We don’t know that these later-round guys won’t adequately plug the holes they were drafted to fill, it’s just, they are fighting the odds. We can definitely say the Eagles did not draft a cornerback, the position that has been their weakest over the past decade. Roseman, in his wrapup, twice mentioned his trade of third- and fifth-round picks for 29-year-old Darius Slay, which is worth noting, but even so, a lot of people thought the Eagles might take a corner high in the draft, to try to assure the presence of a long-term starter.
The Eagles did give decent guaranteed money ($90,000) to an undrafted corner, Grayland Arnold from Baylor, according to Aaron Wilson of the Houston Chronicle.
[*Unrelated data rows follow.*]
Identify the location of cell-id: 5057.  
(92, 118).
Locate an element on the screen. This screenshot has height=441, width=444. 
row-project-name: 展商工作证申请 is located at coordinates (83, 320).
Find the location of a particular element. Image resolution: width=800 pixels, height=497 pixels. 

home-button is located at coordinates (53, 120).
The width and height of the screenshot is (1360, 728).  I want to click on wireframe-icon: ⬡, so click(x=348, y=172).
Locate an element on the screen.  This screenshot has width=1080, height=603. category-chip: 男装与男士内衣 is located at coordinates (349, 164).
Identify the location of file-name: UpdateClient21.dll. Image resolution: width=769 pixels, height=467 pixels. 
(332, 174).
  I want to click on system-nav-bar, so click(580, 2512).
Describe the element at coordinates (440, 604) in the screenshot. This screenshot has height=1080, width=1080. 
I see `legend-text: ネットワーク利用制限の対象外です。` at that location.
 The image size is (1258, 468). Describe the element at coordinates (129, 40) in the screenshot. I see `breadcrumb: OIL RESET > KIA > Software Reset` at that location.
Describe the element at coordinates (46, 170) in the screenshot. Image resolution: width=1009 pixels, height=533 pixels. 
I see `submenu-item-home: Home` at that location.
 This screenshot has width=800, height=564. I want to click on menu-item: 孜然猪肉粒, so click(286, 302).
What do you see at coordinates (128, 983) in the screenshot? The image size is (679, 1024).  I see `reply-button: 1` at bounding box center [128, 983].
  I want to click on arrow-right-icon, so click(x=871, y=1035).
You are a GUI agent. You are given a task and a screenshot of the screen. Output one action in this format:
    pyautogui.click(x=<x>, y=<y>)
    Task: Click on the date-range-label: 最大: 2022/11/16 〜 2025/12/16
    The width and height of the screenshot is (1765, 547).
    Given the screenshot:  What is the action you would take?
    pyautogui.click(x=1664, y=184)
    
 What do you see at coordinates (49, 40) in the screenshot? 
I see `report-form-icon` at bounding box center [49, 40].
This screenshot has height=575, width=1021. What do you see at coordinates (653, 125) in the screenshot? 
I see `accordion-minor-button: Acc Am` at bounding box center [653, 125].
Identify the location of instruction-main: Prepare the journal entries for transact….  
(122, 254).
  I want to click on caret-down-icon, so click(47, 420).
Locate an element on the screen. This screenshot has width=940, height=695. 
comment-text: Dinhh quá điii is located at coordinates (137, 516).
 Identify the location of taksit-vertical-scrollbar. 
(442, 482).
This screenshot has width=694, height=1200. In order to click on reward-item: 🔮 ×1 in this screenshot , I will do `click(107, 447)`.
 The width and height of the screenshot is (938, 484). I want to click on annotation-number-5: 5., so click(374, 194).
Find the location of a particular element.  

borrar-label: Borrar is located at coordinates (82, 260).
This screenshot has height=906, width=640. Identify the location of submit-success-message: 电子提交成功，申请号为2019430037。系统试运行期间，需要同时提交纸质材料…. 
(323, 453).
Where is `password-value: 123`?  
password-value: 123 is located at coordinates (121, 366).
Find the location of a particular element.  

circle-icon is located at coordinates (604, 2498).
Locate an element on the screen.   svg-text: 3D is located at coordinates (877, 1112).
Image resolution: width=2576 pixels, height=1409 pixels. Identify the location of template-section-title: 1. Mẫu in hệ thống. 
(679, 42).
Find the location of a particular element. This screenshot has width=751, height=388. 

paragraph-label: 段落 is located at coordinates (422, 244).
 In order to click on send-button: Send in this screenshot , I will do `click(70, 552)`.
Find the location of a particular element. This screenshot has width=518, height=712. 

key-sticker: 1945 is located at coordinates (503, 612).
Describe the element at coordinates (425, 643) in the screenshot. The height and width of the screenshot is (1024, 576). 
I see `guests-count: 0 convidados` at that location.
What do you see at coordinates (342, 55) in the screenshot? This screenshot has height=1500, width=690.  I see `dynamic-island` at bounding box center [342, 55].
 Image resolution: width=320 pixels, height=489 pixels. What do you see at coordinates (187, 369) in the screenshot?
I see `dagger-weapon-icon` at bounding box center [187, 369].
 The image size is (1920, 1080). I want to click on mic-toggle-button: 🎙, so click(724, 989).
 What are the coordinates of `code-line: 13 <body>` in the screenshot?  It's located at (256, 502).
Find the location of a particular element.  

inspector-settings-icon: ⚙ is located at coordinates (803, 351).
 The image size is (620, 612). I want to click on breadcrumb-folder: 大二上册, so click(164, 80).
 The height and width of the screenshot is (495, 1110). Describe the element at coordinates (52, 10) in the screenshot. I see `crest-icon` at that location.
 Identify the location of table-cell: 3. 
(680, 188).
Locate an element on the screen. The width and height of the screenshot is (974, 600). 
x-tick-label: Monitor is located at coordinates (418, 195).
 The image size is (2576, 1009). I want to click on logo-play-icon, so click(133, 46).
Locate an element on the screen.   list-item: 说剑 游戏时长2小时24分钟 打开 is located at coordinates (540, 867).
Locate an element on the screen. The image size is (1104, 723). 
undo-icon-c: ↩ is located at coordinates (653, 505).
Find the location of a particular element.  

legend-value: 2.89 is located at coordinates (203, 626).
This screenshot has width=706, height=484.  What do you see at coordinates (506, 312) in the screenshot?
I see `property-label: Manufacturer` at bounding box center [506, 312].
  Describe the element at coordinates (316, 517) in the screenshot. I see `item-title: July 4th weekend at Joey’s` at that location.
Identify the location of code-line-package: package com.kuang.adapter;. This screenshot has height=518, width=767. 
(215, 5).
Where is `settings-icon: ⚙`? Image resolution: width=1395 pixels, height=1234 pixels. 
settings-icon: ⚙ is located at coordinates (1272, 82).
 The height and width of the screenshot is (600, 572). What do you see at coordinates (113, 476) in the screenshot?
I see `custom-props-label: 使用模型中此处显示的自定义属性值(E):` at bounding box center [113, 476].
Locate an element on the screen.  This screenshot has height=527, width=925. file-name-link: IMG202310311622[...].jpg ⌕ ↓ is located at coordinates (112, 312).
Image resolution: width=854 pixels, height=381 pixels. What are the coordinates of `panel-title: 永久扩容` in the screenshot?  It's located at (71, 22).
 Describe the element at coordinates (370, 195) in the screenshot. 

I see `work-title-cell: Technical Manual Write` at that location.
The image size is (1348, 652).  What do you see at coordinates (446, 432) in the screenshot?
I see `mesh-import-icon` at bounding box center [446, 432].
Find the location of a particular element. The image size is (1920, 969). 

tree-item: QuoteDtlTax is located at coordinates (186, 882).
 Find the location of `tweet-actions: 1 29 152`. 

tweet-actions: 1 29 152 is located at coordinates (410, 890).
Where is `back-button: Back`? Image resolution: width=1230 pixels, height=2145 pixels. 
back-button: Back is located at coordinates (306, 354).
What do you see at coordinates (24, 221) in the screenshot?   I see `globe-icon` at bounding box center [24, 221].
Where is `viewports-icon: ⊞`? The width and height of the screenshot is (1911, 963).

Generally, that means a team at least expects the guy to make the practice squad. Four players on their list of 12 UDFA signees were designated as “DB.”
The Eagles also didn’t draft a running back to go with Miles Sanders and Boston Scott, but two runners were on the UDFA list: Cincinnati’s Michael Warren and Central Florida’s Adrian Killins. Wilson reported that Warren (5-foot-9, 226 pounds) got a $57,500 guarantee.
Drafts often are judged on what happens at the top, whether that’s really accurate or not. The 1999 Eagles draft is considered a good one, because the team got Donovan McNabb second overall. But take a look at the rest of that group some time; it isn’t a pretty list.
Reagor has star potential. A lot of people preferred LSU’s Justin Jefferson, who went to the Vikings with the next pick after Reagor. And of course, Roseman didn’t trade up ahead of Dallas at 17 to get a much more heralded wideout, Oklahoma’s CeeDee Lamb. Reagor’s arrival will be accompanied by much pressure, pressure that might have been less intense had that second-round pick been, say, Mims.
Certainly, Roseman achieved his goal of boosting team speed, assuming several of these guys can play football as well as run fast. But it might take even longer than usual to sort out how much he improved his team, given the coronavirus restrictions that will affect rookie learning (the virtual offseason program starts today, by the way), and the developmental nature of several of the draftees.
Maybe it becomes a good draft if Hurts ends up playing a lot at quarterback. But that doesn’t seem like something Roseman would want to root for.